# [Задание 1]
Приведи все строки записей, в которых встречается слово «line».

# [Фрагмент текста]
Мы, Елена Васильевна, выходит, оба с вами поклонники Саввы Ивановича, своего рода мамоны.

Дом Няна

– Елена Васильевна, как Няндома получила своё имя?

– Есть легенда, что жил в наших краях мужичок по имени Нян, построивший постоялый двор на почтовом тракте между Шенкурском и Каргополем. Гости приезжали, останавливались. Спрашивали хозяйку: «Нян-то дома?» – «Дома Нян, дома». Отсюда и Няндома, и название нашего музея «Дом Няна». На самом деле здесь жили когда-то финно-угорские племена. Потом кто-то из них дальше ушёл, кто-то смешался с новгородцами. А названия остались, в том числе реки Няндомы, в её честь и назвали наш город. Есть несколько вариантов перевода слова «Няндома»: кроме «Реки камней», это и «Богатая земля», и «Сосновая земля». А студенты Северного (Арктического) университета предложили ещё один – «Хлебная земля».

– Ещё в начале двадцатого века, согласно статистическим данным, урожайность ржи на Русском Севере была выше, чем в центральных и южных губерниях, причём в несколько раз. Так что вполне возможно.

– А сейчас наше главное богатство – озёра. Их в Няндомском районе более пятисот, из них триста шестьдесят пять имеют названия. Все ледникового происхождения. Двести речек и ручьёв. Но сейчас грозят устроить мусорный полигон, и если это произойдёт, то чистых озёр мы больше не увидим. Нам хватало космодрома в Плесецке, а теперь ещё и это.

– Не дай Бог.

Не могу взять в толк, как после событий в Шиесе, где хотели захоранивать мусор на болоте, теперь додумались сунуться в озёрный край. Масштабы возможных волнений трудно представить. Ну что ж, будем надеяться, что Бог не выдаст.

Родина святителя Вениамина

– А как началась православная жизнь в Няндоме? – спрашиваю Елену Васильевну.

– Город наш молодой, а окрестности – древние. Мы тогда входили в Каргопольский уезд Олонецкой губернии. Сёл и деревень было множество, Андреевская – из числа крупнейших.

# [Задание 2]
Допиши следующую часть беседы о Няндоме, начиная сразу после её последнего предложения.

# [Исходные записи]
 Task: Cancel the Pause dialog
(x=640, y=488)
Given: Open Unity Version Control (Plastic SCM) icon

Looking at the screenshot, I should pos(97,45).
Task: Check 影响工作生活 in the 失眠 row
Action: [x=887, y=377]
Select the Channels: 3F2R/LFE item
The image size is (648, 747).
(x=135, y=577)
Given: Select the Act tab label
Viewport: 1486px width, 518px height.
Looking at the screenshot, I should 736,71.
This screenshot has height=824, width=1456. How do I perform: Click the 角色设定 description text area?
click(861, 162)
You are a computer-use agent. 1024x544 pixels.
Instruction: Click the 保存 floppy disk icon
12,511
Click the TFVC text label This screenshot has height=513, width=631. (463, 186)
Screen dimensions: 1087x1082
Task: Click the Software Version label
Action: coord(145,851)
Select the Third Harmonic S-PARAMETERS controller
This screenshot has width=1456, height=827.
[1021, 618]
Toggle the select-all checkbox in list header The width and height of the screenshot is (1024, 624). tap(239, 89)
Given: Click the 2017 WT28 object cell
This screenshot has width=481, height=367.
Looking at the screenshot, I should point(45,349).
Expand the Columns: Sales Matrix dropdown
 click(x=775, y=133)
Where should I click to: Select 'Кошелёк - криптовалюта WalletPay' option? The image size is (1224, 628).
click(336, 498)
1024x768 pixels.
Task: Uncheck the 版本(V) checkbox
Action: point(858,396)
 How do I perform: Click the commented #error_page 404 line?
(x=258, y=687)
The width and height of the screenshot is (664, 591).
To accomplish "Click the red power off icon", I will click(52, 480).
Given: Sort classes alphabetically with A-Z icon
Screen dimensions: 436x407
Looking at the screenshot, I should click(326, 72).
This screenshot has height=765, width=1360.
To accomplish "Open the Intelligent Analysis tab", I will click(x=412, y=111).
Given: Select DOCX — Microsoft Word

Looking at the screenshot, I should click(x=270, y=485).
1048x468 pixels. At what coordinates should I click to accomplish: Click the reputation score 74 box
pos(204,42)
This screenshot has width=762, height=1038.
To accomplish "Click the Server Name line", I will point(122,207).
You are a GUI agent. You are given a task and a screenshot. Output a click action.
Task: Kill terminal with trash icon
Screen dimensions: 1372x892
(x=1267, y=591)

# [Результат 1]
 How do I perform: Click the commented #error_page 404 line?
To accomplish "Click the Server Name line", I will point(122,207).

# [Результат 2]
Храм в Мошенском стане – это куст из сотни с лишним деревень в сорока километрах от нас – в двенадцатом веке уже точно был, это запечатлено в грамоте. В пятнадцатом веке там значился Никольский приход, и озеро, где на острове стоит сейчас церковь Рождества Пресвятой Богородицы, тоже Никольское. В начале двадцатого века это место окормлял отец Павел Казанский – отец священномученика митрополита Вениамина Петроградского.

Одно из самых счастливых воспоминаний моего детства – это когда я по однодневной путёвке вместе с мамой и её коллективом ездила в Дом отдыха «Боровое». Это место любила вся Няндома: озеро, лес внизу – красота поразительная! По лестнице, которой давно уже нет, мы поднимались в дом, где на первом этаже была столовая, а на втором – библиотека. Только в начале 90-х мы узнали, что Дом отдыха – в прошлом Преображенский храм, за оградой которого стоял дом священника Павла Казанского. Старшим из пяти детей Казанских был сын Василий, будущий священномученик Вениамин, митрополит Петроградский и Гдовский.

Он родился в Нименском погосте – это восемь километров от Няндомы. Отец владыки, протоиерей Павел, окормлял весь этот уголок, до появления железной дороги довольно медвежий. Построил несколько школ, его стараниями и трудами было положено начало церковной жизни Няндомы, именно он освятил наш храм Зосимы и Савватия.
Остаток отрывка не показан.